3. Go to settings, General and then Reset, your device should prompt you to do a "Network Update", accept the update.
4. Go to settings Cellular, Cellular Data options and then select "Enable 4G". Select the "Voice & Data" option from the list.
5. You are now ready to make VoLTE calls, to check that it is working correctly make a call to another Vodacom user and ensure *that the 4G icon remains on the screen* during the call.


----------



## jonstatt (Mar 30, 2017)

VoLTE and WiFi calling has been there well before iOS 11

I think the only new thing here is contact images


----------



## ZephyR2 (Feb 20, 2013)

jonstatt said:


> VoLTE and WiFi calling has been there well before iOS 11
> 
> I think the only new thing here is contact images


+1


----------



## Toshiba (Jul 8, 2004)

ZephyR2 said:


> jonstatt said:
> 
> 
> > VoLTE and WiFi calling has been there well before iOS 11
> ...


Yep, iOS is so far behind now its a joke, plus it still looks like windows 3.11 of old.
I took the decision this year to not upgrade either hardware or software.


----------



## Venom7000 (Jul 23, 2017)

Toshiba said:


> ZephyR2 said:
> 
> 
> > jonstatt said:
> ...


I upgraded my iOS on my iPad to iOS11 to test it out. So far the iOS is much slower, has a lot of bugs. I had so many people complain both on 6s and 7 about Bluetooth connection drop. And as per usual Apple introduced new hidden settings that are turned on by default. Good luck spending 30min-1h trying to find and turn off all of them.
For example Safari---> Allow Websites to access your microphone and camera

I learned my lesson last year. I want at least 3 patches in before I upgrade to brand new iOS.
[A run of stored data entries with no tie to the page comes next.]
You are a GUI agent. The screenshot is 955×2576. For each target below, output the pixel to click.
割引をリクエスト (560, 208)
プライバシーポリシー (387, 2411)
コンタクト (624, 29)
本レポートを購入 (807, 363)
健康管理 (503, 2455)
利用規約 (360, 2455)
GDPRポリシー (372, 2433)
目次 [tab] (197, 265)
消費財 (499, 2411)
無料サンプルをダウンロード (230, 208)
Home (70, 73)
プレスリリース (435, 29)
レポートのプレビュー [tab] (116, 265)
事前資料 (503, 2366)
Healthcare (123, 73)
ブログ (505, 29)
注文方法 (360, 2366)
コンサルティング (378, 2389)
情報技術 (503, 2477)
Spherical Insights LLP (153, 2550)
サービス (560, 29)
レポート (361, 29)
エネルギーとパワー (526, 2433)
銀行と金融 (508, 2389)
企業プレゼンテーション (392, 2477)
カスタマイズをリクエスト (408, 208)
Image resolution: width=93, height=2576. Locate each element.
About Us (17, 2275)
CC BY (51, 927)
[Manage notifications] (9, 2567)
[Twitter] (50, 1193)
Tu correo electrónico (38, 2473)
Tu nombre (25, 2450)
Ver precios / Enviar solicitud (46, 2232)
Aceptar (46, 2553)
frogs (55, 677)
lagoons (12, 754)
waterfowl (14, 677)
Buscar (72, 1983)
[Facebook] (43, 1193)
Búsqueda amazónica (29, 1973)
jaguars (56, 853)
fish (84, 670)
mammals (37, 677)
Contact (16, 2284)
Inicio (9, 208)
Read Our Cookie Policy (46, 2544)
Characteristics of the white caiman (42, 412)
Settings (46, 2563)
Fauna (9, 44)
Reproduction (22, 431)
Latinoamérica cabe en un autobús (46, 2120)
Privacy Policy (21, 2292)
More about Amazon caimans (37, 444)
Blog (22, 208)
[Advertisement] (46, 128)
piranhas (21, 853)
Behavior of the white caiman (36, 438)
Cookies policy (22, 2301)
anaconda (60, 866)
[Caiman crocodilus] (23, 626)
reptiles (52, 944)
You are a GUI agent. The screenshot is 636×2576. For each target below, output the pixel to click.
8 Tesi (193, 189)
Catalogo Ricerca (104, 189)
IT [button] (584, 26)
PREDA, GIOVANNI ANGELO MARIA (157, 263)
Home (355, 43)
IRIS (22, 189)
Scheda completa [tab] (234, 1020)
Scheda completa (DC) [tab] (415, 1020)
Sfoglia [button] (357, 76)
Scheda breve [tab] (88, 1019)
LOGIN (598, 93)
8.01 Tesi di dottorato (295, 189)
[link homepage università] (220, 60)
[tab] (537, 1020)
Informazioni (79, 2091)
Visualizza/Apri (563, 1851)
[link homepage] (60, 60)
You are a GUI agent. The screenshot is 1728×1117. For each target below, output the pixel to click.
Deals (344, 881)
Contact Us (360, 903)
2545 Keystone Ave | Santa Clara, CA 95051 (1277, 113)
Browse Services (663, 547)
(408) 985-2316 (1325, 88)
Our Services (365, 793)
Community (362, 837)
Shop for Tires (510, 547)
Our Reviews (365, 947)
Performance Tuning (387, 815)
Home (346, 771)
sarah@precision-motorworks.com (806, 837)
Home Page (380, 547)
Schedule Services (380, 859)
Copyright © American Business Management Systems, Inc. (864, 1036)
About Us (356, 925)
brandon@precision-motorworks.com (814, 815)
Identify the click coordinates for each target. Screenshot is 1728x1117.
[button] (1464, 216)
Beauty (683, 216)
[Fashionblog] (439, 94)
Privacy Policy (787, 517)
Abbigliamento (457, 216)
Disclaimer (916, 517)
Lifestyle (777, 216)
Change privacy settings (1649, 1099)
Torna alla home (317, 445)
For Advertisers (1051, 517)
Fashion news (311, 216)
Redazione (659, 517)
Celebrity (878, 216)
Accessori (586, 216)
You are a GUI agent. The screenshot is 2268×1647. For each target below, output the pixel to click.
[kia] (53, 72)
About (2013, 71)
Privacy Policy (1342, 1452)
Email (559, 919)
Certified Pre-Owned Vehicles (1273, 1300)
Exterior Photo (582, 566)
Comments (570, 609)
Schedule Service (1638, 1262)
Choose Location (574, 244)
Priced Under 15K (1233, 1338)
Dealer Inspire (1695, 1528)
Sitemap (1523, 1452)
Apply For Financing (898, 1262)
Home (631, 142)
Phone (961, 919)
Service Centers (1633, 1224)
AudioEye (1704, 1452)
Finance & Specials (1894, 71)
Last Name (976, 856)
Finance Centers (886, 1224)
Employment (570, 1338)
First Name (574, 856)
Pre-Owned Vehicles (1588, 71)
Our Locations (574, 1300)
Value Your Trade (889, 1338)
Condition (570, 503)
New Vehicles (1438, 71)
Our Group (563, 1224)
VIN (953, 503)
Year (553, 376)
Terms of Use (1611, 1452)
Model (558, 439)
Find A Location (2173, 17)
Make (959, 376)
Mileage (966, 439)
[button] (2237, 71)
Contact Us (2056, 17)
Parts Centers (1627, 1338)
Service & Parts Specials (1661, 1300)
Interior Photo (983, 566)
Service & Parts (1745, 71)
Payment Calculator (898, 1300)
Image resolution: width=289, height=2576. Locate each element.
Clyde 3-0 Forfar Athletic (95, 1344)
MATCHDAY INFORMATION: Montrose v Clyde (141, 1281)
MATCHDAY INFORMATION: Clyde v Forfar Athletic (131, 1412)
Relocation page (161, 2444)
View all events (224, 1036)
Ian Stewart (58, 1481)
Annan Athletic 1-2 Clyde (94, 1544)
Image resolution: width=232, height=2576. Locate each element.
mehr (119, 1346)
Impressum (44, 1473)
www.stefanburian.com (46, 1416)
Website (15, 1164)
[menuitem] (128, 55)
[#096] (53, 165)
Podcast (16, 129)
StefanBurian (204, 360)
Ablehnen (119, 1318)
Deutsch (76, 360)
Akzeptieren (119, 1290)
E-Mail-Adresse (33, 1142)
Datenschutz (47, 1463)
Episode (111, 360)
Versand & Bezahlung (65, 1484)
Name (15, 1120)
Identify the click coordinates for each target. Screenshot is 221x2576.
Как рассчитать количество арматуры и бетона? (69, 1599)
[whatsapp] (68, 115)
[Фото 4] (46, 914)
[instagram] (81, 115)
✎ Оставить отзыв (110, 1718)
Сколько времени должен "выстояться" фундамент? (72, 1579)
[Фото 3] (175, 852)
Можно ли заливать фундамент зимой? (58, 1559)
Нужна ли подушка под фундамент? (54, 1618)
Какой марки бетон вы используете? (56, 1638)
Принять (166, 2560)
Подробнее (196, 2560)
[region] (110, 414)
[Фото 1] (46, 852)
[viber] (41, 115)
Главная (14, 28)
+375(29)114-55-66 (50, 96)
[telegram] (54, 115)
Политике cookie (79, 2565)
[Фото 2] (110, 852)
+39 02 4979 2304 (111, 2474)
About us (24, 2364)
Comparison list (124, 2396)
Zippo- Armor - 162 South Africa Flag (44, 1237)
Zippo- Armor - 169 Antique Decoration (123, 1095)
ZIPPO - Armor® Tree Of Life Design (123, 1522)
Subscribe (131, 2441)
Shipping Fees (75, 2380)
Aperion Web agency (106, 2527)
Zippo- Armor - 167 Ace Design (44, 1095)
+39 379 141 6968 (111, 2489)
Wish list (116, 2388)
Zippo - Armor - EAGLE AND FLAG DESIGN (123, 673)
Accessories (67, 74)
I also find iOS11 very tricky to navigate to some of the basic functions in a hurry. (flashlight, bt off, airplane mode, brightness etc...) They force us now to use "force touch" more than ever


----------



## F1SpaceMonkey (Nov 21, 2015)

I have upgraded my iPhone 5S and can conform remote SIM over bluetooth snd Contact pics work! for me the phone seems as fast or even faster. Worth the update this time around.


----------



## Matt-GSY (Aug 17, 2017)

F1SpaceMonkey said:


> I have upgraded my iPhone 5S and can conform remote SIM over bluetooth snd Contact pics work! for me the phone seems as fast or even faster. Worth the update this time around.


Remote sim over Bluetooth is called rSAP and is not supported by iOS and never will be. The only way to get MMI to use iPhone data is by using iOS hotspot. New versions of MMI actually prompt you to do this when connecting the iPhone as primary phone. With iOS 11 hotspot can fortunately be activated from the control centre by using force click on the connection panel and then selecting Hotspot. It's a manual procedure though but once you get used to it then it's no problem. Once your primary phone is connected by Hotspot and Bluetooth then pretty much all functions of MMI are connected and working.


----------



## F1SpaceMonkey (Nov 21, 2015)

Matt-GSY said:


> F1SpaceMonkey said:
> 
> 
> > I have upgraded my iPhone 5S and can conform remote SIM over bluetooth snd Contact pics work! for me the phone seems as fast or even faster. Worth the update this time around.
> ...


It didn't work previously until the iOS update, yes i had to enable the wifi hotspot but it had to be connected via the cable. Now it works over bluetooth is what i was trying to say. No cable needed. Apologies for the tech speal or lack of, in summary after updating to iOS 11 contact pics appear and wifi hot spot works over bluetooth so i can use phone data for Google maps and Audi connect features where previously the phone had to be connected via the USB cable.


----------



## Benlepunk (May 25, 2009)

I'll give it a shot over bluetooth, I previously coded the MMI to connect with Wifi...
Good new is now the "DATA tethering" option in iOS11 is easier to access without unlocking the phone and going to the menu.
Just slide right and activate it, that's enough for the car to connect to it !!


----------